Tuesday, March 21, 2006

Oatmeal Cookies (Page 664)

  • Date: Tuesday, March 21, 2006 - 10:30pm
  • Location: Somerville, MA
  • Kitchen: My Apartment
  • Recipe Rating: B-

I picked these cookies because I didn't have to go to the grocery store in order to make them! This recipe is not a winner though. The cookies came out much too doughy, and not nearly oatey enough. They have hardly any flavor. Plus, they aren't so cute. The recipe for oatmeal cookies on the Quaker Oats package is much better than this one! You know, most of the stuff I have made in this project has been pretty good, but I haven't been super impressed by the cookies in this book so far. Maybe I just have higher standards for cookies!

Today was a long day (13 hours at the office!), but a good day. My thesis advisor is in town from Japan for 3 days, so we spent much of the day working together (computing Mackey functor Ext groups!). The rest of the day was mainly consumed by my 18.03 students, who have an exam tomorrow.
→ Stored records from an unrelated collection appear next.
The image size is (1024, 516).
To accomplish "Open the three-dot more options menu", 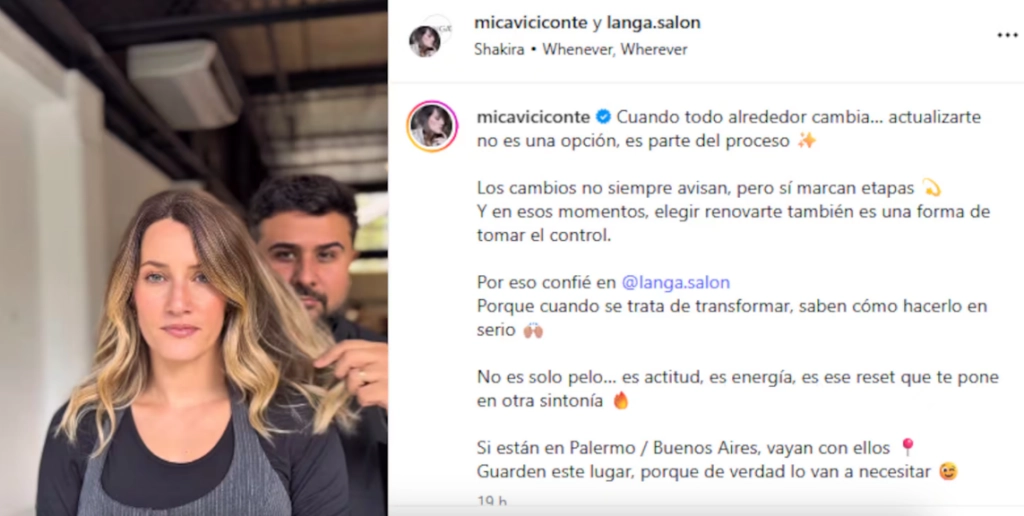I will 1007,35.
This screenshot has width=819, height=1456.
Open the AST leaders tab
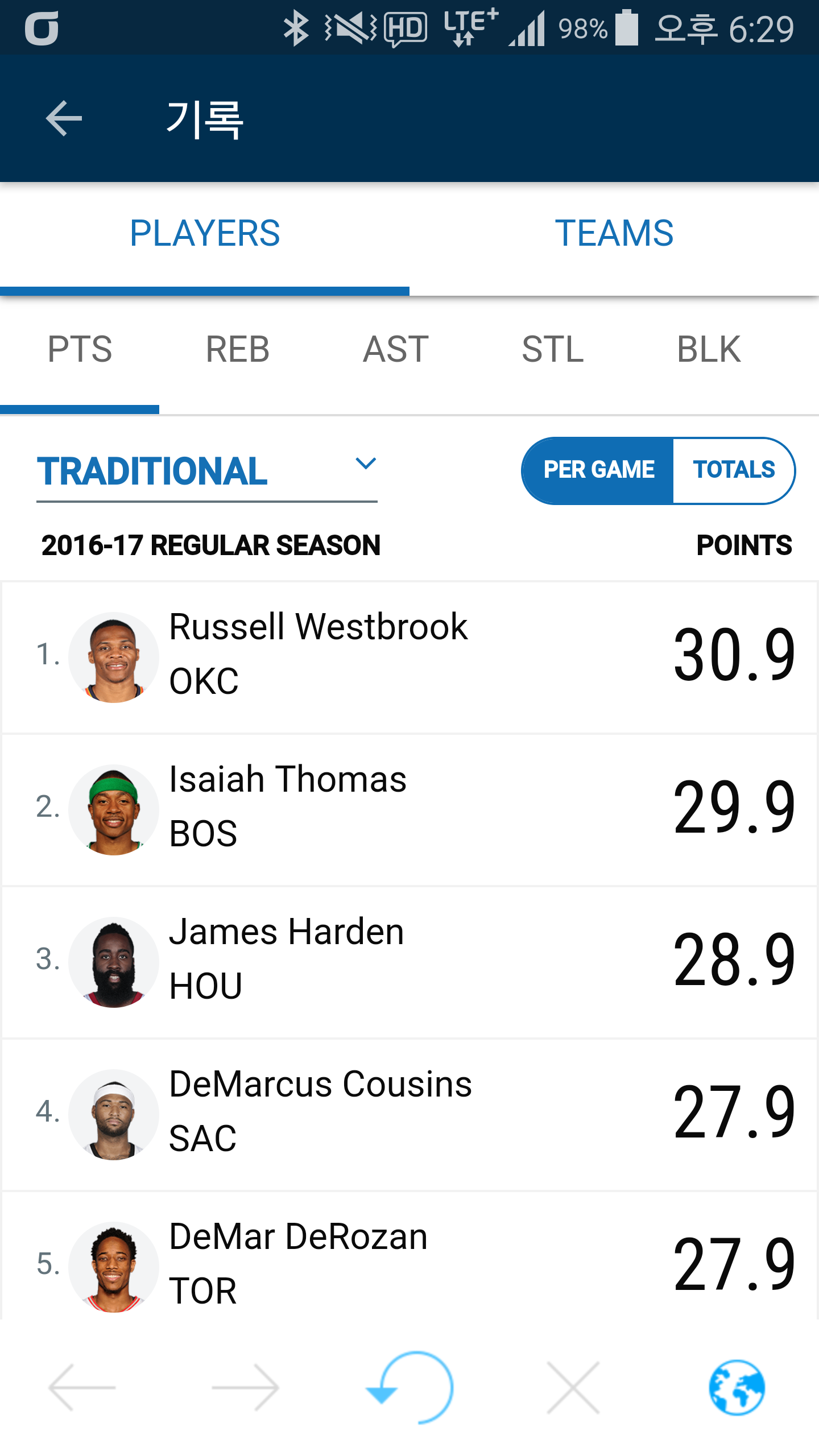tap(395, 349)
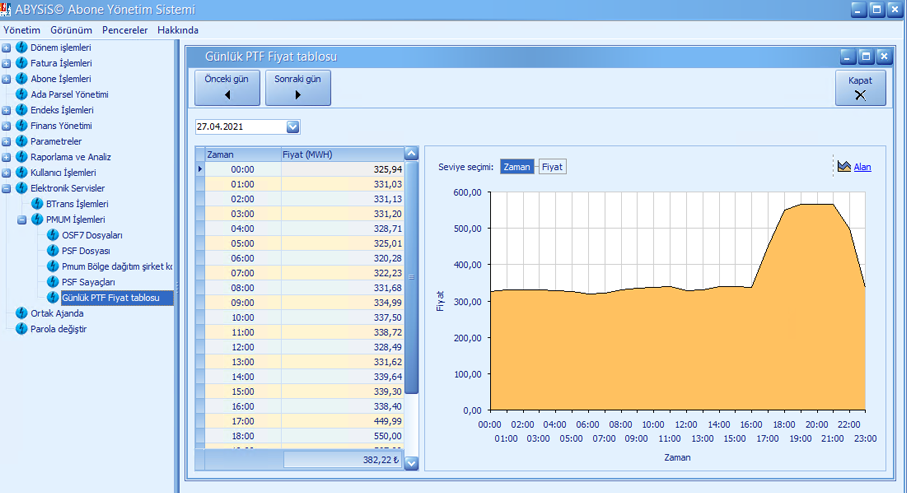Image resolution: width=907 pixels, height=493 pixels.
Task: Click the icon beside PSF Sayaçları
Action: pyautogui.click(x=53, y=282)
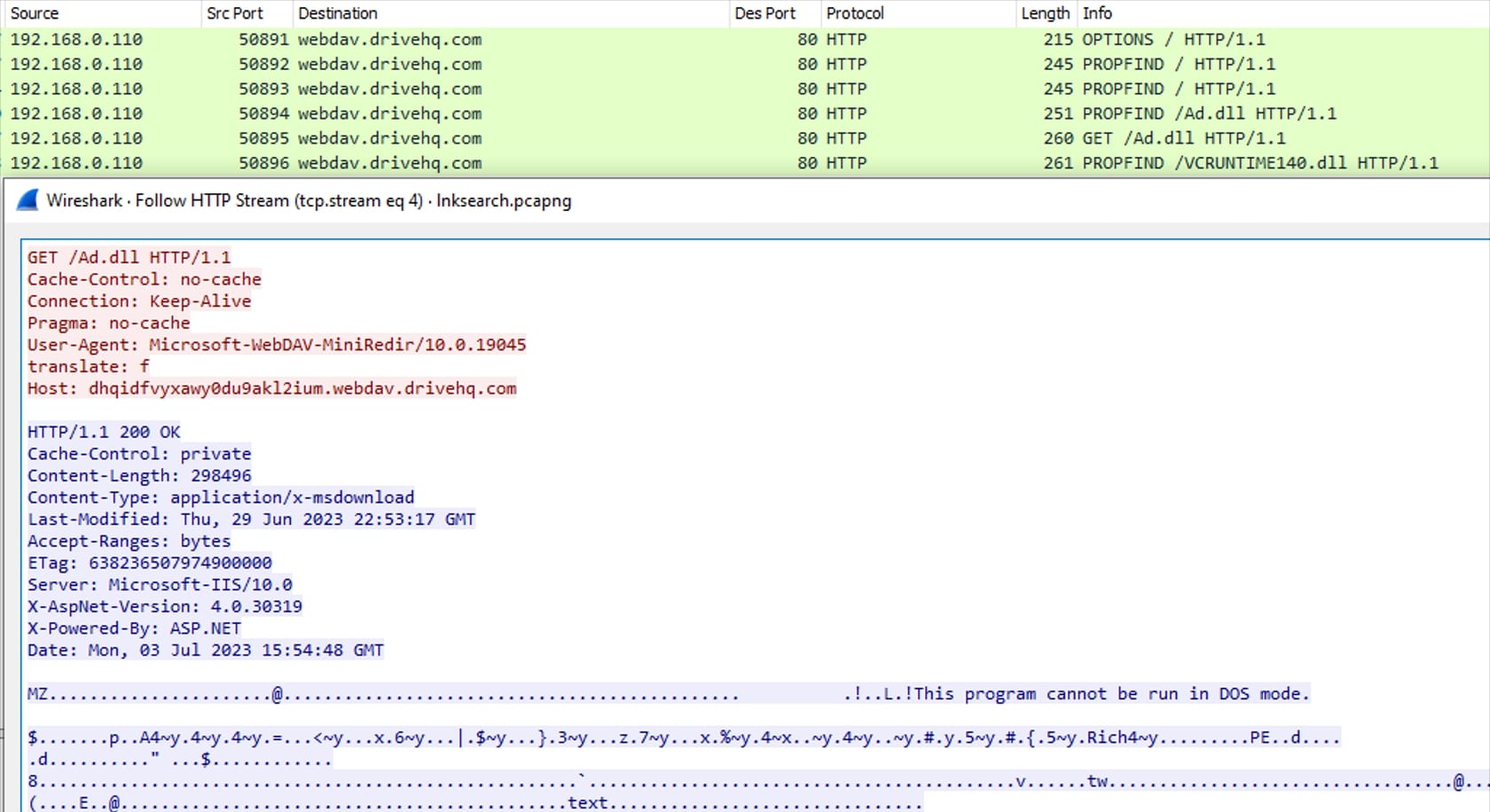Screen dimensions: 1490x812
Task: Click the Des Port column header
Action: coord(765,13)
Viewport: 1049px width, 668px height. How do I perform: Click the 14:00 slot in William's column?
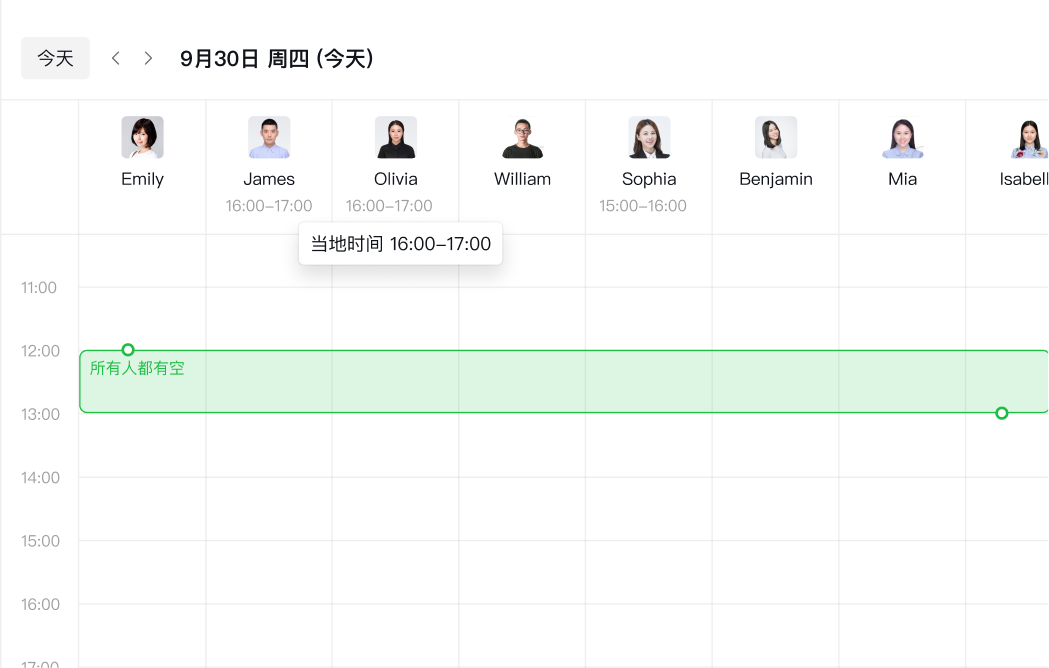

This has been a good week so far. Last week was so weird, and this weekend I was really crabby. The last few days though I have just been in a great mood. I feel as though I have really been able to appreciate all the things that are wonderful about my life. When I was in college, Emilee and I would sometimes try to have attitude adjustments about things we were unhappy about. For whatever reason I would always stand on a chair when trying to adjust my attitude. I still do that sometimes. It gives you a different perspective on the world, being up so high. That was one of the best skills I learned in college: how to find and attach to a good perspective on a bad situation. I didn't know how to do that when I was younger. I was so crabby this weekend, about such stupid stuff. When I woke up Monday morning, I spent 10 minutes thinking about all the valuable things to come out of the situations that were making me so upset. And ever since, I have felt so much better. It's strange how powerful it can be to just tell yourself that you are going to view your life differently...

Ok, I am exhausted. I am going to crawl in to bed and sleep!